There has long been a debate about the use of arbitrary timeframes to judge the relative performance of funds. But this problem has become even more acute over the past decade as stockmarkets seemed to contradict claims that Britain had seen the end of “boom and bust” returns.
There is no doubt that equity investors have yielded plentiful returns over the past few decades, provided they could stomach some substantial volatility. Over the past 20 years, the FTSE 100 index of Britain’s leading shares has returned 384.87 per cent.
Of course, the index includes a degree of survivorship bias as companies are routinely brought in and kicked out. Nevertheless, investors appear broadly to have been rewarded for taking on risk in the long term.
Yet there are cautionary notes.
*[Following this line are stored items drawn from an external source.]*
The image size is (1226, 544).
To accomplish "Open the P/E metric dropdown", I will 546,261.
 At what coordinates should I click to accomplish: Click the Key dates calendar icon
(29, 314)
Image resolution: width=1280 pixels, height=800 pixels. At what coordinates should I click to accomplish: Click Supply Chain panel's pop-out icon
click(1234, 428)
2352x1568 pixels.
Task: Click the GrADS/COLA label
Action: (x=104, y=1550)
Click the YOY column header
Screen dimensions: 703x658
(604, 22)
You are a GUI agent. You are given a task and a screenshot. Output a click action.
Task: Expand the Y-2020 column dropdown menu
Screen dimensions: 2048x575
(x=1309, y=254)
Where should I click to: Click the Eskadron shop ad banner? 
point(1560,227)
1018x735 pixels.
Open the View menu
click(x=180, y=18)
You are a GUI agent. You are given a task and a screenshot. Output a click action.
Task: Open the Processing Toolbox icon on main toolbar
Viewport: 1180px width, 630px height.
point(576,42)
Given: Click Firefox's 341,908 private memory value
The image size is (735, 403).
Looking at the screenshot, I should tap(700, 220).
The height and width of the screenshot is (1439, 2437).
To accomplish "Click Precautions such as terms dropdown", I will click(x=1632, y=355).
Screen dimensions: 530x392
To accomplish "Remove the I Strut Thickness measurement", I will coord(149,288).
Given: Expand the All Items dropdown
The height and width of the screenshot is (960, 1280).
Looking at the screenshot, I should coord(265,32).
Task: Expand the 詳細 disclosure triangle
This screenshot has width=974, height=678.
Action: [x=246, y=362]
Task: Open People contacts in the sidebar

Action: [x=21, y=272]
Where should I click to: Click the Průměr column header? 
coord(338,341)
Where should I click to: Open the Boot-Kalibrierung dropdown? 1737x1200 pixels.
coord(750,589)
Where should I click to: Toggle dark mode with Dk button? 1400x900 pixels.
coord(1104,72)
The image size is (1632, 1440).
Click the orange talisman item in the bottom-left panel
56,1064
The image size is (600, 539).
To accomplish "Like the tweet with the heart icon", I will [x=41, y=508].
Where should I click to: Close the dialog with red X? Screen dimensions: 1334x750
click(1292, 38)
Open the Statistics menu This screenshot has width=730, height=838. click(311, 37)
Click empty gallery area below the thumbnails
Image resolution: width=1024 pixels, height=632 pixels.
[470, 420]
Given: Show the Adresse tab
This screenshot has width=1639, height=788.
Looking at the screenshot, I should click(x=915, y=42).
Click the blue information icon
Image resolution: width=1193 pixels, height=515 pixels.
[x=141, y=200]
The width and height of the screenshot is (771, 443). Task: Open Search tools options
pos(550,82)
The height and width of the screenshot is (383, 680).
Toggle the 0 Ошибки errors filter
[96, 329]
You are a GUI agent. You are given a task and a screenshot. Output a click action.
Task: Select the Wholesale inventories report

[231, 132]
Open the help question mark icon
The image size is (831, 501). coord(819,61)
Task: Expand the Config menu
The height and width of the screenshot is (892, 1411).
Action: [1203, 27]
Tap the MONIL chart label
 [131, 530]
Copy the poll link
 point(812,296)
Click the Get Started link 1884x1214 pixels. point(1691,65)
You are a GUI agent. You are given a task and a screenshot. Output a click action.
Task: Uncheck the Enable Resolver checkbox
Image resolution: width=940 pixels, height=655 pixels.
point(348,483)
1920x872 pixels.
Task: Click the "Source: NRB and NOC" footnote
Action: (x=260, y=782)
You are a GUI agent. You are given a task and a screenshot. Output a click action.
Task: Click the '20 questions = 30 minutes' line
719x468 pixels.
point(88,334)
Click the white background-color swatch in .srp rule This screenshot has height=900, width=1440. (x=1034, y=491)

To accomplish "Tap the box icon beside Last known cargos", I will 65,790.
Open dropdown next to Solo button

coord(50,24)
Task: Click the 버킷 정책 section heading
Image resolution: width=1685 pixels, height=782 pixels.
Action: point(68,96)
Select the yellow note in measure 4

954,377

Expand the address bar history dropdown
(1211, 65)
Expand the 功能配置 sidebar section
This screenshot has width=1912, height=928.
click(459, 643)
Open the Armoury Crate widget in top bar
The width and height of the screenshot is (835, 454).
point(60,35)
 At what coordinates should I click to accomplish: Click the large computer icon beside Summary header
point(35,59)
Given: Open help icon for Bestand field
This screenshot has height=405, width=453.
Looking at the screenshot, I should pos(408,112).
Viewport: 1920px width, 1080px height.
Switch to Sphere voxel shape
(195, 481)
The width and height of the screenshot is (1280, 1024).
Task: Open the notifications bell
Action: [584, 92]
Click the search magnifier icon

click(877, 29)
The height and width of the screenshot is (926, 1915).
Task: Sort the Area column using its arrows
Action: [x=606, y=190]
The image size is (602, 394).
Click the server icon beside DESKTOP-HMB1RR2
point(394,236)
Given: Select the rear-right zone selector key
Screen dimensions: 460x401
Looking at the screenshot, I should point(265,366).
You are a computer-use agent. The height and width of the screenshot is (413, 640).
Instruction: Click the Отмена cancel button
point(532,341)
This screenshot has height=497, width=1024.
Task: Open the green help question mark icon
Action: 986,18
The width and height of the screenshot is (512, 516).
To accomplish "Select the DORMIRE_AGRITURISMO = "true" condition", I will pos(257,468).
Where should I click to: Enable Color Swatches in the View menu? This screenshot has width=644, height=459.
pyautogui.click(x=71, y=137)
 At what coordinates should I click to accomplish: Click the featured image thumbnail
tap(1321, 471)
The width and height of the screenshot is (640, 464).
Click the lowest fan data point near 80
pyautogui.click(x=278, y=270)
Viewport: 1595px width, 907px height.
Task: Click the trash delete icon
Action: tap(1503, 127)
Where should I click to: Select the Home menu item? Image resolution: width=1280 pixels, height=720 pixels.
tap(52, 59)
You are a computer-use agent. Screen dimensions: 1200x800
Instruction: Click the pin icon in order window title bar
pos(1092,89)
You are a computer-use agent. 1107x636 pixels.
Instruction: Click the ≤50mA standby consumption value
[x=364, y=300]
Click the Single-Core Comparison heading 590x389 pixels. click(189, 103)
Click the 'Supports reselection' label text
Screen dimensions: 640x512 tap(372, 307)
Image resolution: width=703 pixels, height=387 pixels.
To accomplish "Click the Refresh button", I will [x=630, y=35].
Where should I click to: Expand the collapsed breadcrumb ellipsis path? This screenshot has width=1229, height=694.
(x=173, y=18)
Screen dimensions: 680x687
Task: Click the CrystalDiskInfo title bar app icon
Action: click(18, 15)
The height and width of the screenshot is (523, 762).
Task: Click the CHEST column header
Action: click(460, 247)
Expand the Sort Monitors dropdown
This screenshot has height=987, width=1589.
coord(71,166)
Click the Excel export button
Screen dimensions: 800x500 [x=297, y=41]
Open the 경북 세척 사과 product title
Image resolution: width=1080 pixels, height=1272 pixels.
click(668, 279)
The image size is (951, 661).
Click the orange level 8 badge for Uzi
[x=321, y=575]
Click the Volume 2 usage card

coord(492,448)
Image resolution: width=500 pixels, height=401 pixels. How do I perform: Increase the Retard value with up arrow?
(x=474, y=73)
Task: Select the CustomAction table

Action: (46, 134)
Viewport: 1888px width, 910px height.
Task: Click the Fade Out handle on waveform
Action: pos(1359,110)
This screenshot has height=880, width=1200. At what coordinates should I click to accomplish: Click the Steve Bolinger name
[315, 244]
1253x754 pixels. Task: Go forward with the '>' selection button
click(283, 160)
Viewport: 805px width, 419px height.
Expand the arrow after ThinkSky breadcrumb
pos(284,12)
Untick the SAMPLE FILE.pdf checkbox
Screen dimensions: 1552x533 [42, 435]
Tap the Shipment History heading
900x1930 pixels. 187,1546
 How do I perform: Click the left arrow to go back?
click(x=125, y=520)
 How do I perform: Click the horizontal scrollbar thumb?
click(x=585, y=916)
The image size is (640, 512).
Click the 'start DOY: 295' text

With the third anniversary of the Bank of England’s decision to slash interest rates and begin its quantitative easing programme having passed on March 5, the majority of funds are currently boasting impressive performance figures over that period.
The FE Adviser Fund Index portfolios aptly demonstrate this with aggressive, balanced and cautious indices returning 63.29 per cent, 53.01 per cent and 44.27 per cent respectively, over three years to March 13.
Few could doubt that these figures look promising, but when the timeframe is expanded to five years the picture looks quite different. Since March 2007, the indices have returned 17.21 per cent, 13.32 per cent and 10.90 per cent, with inflation averaging 3.2 per cent a year.
What lessons can be drawn from this? The first is that any performance timeframe – whether it be three, five, 10 or even 100 years – is inherently arbitrary. They are highly unlikely to provide a comprehensive picture of short-term market movements in the future and may offer limited pointers to longer-term prospects.
But they can prove useful in identifying market trends or periods of similar market behaviour. For example, more than two-thirds of the returns from the FTSE 100 index over the past 20 years were reached between 1992-1999. In contrast, it took more than 11 years to realise the last third, with a far greater degree of volatility.
Whether this implies that we are entering a prolonged period of high volatility and low returns in equity markets is uncertain, but it helps make an argument for it. It also demonstrates the value of looking as much for consistency of returns as the overall figure.
If volatility is to be a defining characteristic, then advisers need to be all the more aware of matching the risk appetites of clients to investment products.